また、スタートから最初のコーナーまではかなり長く、先手争いはそれほど激しくならない。
「さあ、最終コーナーを回って、各馬が一斉に動く」
実況の声が淀みなく場内に響く。
「先頭に立ったのは、4番のコルセアだ」
「おお」
一瞬、圭介が驚くほど、コルセアが押して、内枠から前に出ていた。
しかし、
「おら、ルントシュテット、何やってんだ! 池田! てめえ、関西から来てんだろうーが。意地見せろや!」
やたらと気合いの入った声で怒鳴っている声が、すぐ近くから聞こえてきて、圭介は思わず振り返っていた。
その声が、女性の物だったからだ。
そこには、ロングの髪を振り乱しながら、右拳を握り締め、左手に競馬新聞を持って、叫ぶ容姿端麗な若い女性がいた。
その女性は、少し細い狐のような目をしていたが、鼻筋は通っており、見た目には綺麗なのだが、その表情は鬼の形相だった。

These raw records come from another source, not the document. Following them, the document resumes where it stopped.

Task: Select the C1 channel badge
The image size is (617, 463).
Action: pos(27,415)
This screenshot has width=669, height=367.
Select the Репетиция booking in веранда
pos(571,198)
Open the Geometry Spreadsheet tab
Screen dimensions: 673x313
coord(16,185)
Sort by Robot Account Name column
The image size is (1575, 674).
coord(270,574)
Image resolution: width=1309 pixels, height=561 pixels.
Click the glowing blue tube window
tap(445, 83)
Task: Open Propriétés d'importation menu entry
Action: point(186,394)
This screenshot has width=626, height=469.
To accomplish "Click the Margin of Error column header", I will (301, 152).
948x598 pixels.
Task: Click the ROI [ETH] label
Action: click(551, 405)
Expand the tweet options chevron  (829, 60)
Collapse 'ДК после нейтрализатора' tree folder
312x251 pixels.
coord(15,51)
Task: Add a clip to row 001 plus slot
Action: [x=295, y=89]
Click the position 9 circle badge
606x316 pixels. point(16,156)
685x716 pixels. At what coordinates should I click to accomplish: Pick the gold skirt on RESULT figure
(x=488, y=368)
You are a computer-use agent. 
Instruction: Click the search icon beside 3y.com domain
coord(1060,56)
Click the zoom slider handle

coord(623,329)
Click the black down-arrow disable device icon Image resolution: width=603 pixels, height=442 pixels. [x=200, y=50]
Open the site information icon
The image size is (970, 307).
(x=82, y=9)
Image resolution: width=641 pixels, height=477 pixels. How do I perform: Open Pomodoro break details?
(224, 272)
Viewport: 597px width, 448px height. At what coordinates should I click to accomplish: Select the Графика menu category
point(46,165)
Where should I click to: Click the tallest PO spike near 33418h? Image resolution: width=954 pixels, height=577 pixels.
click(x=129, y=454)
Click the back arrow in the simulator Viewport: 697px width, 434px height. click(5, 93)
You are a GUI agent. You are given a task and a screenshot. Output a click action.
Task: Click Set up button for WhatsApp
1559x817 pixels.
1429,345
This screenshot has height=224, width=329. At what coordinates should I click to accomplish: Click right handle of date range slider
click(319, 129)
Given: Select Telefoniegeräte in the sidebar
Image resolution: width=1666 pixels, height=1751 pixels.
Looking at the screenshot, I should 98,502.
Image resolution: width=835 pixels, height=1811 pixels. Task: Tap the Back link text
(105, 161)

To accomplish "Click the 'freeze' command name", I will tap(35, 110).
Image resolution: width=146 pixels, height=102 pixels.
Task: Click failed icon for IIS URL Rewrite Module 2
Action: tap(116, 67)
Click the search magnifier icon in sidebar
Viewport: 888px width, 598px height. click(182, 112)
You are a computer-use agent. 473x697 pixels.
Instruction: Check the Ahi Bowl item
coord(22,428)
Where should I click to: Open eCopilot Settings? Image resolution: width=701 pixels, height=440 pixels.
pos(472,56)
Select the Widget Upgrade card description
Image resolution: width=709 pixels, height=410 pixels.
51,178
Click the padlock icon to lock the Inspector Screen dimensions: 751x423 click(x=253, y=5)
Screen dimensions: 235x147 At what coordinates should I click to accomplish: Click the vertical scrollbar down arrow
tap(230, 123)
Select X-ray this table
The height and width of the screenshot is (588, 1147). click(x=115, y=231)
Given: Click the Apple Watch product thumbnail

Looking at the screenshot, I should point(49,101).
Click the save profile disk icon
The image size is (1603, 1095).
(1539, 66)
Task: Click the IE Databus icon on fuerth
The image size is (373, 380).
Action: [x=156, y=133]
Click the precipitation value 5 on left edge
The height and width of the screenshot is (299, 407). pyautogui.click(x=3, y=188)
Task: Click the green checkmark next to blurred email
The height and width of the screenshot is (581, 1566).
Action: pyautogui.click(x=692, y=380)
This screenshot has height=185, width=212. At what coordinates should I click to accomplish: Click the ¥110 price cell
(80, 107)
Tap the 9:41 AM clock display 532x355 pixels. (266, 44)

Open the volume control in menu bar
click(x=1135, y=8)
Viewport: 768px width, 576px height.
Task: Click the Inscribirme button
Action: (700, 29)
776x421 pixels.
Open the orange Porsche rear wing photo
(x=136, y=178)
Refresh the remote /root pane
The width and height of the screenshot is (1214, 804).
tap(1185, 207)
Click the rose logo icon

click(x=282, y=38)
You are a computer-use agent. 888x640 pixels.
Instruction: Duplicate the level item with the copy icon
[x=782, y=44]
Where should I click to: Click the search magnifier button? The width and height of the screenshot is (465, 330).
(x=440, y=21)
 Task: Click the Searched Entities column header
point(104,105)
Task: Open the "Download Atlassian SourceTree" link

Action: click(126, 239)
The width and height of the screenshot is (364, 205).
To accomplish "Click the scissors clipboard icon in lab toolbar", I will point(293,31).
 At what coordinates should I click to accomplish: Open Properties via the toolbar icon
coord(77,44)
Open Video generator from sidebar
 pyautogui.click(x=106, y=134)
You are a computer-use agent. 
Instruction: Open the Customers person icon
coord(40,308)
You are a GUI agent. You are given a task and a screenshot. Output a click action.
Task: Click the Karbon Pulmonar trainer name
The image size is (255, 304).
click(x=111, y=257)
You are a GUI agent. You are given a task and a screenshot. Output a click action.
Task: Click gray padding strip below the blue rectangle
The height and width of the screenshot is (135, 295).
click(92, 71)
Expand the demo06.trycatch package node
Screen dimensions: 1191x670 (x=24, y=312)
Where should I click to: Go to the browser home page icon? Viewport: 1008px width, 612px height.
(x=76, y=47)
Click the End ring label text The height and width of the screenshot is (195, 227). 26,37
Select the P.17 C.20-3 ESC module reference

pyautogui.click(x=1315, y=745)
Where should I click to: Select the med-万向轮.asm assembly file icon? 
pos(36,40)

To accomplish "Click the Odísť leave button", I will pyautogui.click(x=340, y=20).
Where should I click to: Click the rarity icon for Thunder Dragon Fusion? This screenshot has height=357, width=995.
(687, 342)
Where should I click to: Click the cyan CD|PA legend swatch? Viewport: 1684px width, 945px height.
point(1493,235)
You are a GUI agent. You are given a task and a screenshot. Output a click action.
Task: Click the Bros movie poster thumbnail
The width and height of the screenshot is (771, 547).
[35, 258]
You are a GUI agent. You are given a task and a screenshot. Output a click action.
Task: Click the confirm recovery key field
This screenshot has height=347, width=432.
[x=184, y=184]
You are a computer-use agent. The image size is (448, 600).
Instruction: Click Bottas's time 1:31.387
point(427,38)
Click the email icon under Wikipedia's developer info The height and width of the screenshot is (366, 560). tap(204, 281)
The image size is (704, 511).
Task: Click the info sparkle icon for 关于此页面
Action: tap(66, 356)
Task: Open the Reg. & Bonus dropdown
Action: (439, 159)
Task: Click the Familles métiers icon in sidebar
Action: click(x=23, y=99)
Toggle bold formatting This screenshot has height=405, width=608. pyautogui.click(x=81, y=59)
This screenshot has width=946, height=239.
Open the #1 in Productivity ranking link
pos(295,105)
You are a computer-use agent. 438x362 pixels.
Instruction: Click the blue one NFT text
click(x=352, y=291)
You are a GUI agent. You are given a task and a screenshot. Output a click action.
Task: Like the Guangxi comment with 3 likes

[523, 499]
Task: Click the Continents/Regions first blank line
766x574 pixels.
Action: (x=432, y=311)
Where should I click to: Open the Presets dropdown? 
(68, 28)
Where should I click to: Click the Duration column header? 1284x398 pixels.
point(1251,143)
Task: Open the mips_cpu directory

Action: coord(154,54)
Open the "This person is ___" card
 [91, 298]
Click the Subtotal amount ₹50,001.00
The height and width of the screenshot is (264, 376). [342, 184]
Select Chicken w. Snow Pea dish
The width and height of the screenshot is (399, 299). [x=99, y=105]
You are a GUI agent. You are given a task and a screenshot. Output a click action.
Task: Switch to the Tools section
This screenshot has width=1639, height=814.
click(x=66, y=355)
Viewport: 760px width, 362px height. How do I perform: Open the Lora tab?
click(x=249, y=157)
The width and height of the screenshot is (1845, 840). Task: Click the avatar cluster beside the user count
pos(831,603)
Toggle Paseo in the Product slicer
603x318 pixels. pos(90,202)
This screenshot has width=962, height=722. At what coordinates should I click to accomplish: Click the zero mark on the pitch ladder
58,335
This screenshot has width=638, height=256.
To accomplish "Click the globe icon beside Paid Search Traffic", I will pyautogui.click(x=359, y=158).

特徴的な馬のデフォルメイラストが描かれた野球帽のような唾広の帽子をかぶり、白いシャツの上に、薄い夏用のカーディガンを羽織っており、下は丈の長いスカートを履いていた。
ちなみに、池田とは、ルントシュテットに乗っている、池田
そして、
「大外からルントシュテットだ! すごい脚で迫ってくる!」
「よっしゃ! 行け! 差せ!」
相変わらず所構わず叫び続ける女性。ある意味、今よりも女性が珍しく、中年のおじさんばかりだった競馬場では、珍しい存在で目立っていた彼女は、注目を浴びていた。
「かわすか、かわした! ゴールイン! 2着はコルセア!」
「よっし!」
右拳でガッツポーズを取る彼女。
その彼女と、圭介というより、相馬の目が合っていた。
「あれ、相馬さん?」
「おう、久しぶり」
「えっ? 知り合いですか?」
圭介の方が驚いて、目を見開いて相馬を見ていた。